(Data for this exercise begins)
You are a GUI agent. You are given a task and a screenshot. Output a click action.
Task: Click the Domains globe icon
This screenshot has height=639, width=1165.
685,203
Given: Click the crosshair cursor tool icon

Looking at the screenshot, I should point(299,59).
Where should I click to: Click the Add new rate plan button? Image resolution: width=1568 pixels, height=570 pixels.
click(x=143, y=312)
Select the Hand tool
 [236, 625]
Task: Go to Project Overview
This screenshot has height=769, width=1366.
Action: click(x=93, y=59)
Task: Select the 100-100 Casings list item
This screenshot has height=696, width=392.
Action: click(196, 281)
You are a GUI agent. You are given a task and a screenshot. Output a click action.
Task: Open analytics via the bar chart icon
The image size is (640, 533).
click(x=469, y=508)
(Data for this exercise ends)
- **Exercise**
The data must be given again in full, exactly as written.

- **Exercise response**
You are a GUI agent. You are given a task and a screenshot. Output a click action.
Task: Click the Domains globe icon
This screenshot has height=639, width=1165.
685,203
Given: Click the crosshair cursor tool icon

Looking at the screenshot, I should point(299,59).
Where should I click to: Click the Add new rate plan button? Image resolution: width=1568 pixels, height=570 pixels.
click(x=143, y=312)
Select the Hand tool
 [236, 625]
Task: Go to Project Overview
This screenshot has height=769, width=1366.
Action: click(x=93, y=59)
Task: Select the 100-100 Casings list item
This screenshot has height=696, width=392.
Action: click(196, 281)
You are a GUI agent. You are given a task and a screenshot. Output a click action.
Task: Open analytics via the bar chart icon
The image size is (640, 533).
click(x=469, y=508)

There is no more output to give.